Base metal prices surge as new sanctions target Russian nickel, copper and aluminium
Global demand for a number of base metals including nickel, copper and aluminium has increased notably after the US and UK governments moved to further restrict trading of Russian metals.
The new restrictions were placed on Russian-produced metals in response to its war with Ukraine.
Under the new sanctions, no newly-produced Russian copper, aluminum or nickel can trade on the London Metal Exchange (LME) or Chicago Mercantile Exchange.
The moratorium applies to material produced on or after April 13 of this year.
Major metal producer
Russia is a leading global trader of all three metals, producing around 6% of the world’s nickel, 5% of the globe’s aluminium and 4% of its copper.
The sanctions aim to restrict revenues for Russia from the export of metal produced by companies such as Rusal and Nornickel that help to fund its military operations in Ukraine.
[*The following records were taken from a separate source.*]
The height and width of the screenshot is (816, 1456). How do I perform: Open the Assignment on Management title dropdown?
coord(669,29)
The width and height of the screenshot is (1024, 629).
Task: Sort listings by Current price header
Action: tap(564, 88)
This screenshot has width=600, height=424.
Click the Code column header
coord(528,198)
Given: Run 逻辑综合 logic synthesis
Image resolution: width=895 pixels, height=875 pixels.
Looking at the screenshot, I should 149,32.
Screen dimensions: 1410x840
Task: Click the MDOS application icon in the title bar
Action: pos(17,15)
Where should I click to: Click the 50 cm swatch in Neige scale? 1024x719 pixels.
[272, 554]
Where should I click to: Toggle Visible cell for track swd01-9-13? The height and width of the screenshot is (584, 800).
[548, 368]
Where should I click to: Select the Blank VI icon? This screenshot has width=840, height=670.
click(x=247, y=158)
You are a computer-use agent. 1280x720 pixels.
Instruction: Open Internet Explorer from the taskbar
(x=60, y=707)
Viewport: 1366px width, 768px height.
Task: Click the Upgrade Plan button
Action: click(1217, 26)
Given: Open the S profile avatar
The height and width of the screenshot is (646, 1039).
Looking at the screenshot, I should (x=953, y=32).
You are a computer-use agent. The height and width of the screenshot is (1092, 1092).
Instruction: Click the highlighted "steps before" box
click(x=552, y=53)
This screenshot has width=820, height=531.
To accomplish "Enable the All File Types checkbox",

In announcing its decision to ban Russian metal in this way, the LME said it was complying with the new UK sanctions.
It said the sanctions reflect the intention of the UK Government to restrict the financial benefit which the Russian government may receive from metals produced in Russia that are traded globally.
The LME also noted the additional sanctions brought in via the US Department of Treasury’s Office of Foreign Assets Control (OFAC).
Two of the OFAC determinations introduced a ban on import into the US of covered Russian metals and a prohibition against US persons providing warranting services for covered Russian metals on a global metal exchange and services to acquire covered Russian metals as part of the physical settlement of a derivative contract.
Immediate impact
News of the sanctions had an immediate impact on the prices of the metals, with copper soaring to its highest level in 14 months, aluminum rising by as much as 9.4% and nickel up 8.8%.
Leading local commodity analyst Daniel Hynes noted in his daily ANZ Commodity Wrap that while spot prices for base metals have slid in recent days, longer-dated futures contracts tightened as traders reacted to the sanctions.
“The urgency to get their hands on metal now, as opposed to several months’ time when the sanctions are expected to tighten the market considerably, was high,” he wrote.
“Data from the LME showed a fresh request to remove 79,100 tonnes of aluminium from warehouses in South Korea.”
“UK rules on citizens trading Russian metal had seen inventories from the country build up in warehouses.”
More than 90% of LME aluminium inventories are estimated to be from Russia.
“Investors’ positioning data shows speculators have increased their bullish LME bets by 3,817 net long contracts to 135,986 tonnes.”
“The sanctions could trigger a surge of Chinese copper onto the market.”